INPUT RECORDS »
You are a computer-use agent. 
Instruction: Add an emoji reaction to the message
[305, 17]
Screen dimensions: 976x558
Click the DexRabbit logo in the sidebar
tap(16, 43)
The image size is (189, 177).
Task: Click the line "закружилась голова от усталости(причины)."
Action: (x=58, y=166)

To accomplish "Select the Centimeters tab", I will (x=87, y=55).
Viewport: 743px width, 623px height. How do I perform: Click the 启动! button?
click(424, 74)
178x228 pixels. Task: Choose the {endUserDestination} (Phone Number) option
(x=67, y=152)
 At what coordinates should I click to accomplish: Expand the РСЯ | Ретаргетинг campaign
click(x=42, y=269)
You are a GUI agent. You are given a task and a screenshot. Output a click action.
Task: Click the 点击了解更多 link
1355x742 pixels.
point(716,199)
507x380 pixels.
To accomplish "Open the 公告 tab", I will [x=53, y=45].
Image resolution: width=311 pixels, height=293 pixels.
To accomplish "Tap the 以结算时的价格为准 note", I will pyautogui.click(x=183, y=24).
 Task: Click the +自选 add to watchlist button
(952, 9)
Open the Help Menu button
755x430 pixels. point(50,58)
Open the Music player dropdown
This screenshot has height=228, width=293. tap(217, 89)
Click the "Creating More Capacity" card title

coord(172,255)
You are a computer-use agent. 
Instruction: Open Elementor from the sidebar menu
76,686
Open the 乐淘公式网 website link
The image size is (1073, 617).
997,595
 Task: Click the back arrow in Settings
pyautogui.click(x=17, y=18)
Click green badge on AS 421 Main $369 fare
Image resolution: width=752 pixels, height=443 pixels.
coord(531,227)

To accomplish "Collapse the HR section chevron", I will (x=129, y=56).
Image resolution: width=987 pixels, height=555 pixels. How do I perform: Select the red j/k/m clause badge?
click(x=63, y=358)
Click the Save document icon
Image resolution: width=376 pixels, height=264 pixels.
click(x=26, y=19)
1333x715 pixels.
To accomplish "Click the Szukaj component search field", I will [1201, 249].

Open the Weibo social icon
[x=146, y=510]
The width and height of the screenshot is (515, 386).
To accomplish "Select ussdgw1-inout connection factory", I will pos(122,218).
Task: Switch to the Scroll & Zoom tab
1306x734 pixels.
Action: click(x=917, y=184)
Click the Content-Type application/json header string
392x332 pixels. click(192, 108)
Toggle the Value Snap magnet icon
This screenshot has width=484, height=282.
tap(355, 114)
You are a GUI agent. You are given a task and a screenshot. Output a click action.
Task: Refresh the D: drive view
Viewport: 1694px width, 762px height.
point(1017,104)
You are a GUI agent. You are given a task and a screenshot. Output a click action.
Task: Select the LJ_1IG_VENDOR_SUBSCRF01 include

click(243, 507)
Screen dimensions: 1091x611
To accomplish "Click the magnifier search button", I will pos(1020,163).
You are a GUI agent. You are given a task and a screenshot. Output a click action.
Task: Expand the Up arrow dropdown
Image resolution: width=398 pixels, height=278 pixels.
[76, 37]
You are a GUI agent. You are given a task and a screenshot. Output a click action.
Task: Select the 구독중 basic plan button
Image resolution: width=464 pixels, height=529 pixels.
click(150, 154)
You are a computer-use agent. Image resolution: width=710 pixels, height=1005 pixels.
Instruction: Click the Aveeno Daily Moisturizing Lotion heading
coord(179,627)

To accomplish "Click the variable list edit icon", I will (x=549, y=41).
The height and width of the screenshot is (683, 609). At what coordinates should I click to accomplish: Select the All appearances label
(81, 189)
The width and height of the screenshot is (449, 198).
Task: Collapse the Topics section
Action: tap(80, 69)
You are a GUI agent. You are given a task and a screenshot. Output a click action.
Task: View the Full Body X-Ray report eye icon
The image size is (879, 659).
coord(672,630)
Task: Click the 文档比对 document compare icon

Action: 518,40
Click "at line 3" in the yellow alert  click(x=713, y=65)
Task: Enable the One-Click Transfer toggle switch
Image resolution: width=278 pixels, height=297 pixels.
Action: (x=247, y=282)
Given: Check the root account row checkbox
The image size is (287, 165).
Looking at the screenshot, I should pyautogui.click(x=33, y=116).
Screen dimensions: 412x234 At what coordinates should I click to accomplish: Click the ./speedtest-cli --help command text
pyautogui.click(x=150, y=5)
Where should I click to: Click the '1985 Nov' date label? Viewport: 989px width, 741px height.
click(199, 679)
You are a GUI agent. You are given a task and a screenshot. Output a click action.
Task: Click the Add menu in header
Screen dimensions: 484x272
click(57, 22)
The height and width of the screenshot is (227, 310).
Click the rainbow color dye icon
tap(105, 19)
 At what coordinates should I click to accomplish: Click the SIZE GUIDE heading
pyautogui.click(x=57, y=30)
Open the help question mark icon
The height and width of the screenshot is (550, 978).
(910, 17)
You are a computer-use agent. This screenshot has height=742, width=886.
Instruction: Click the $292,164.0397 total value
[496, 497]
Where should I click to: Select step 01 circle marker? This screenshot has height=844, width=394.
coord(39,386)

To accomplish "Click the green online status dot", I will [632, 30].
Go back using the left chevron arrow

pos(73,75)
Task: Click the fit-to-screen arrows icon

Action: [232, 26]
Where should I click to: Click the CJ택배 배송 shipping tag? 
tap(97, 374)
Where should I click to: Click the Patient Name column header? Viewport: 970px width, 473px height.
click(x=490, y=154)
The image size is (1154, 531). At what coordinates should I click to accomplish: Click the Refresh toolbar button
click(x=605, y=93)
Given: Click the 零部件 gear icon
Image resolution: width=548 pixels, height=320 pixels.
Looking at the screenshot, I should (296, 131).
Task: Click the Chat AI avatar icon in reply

PROBLEM DESCRIPTION » Quote the data from the line containing "Given: Click the 零部件 gear icon" through the end of the data, both ends included.

RESPONSE FOR THIS EXERCISE »
Given: Click the 零部件 gear icon
Image resolution: width=548 pixels, height=320 pixels.
Looking at the screenshot, I should (296, 131).
Task: Click the Chat AI avatar icon in reply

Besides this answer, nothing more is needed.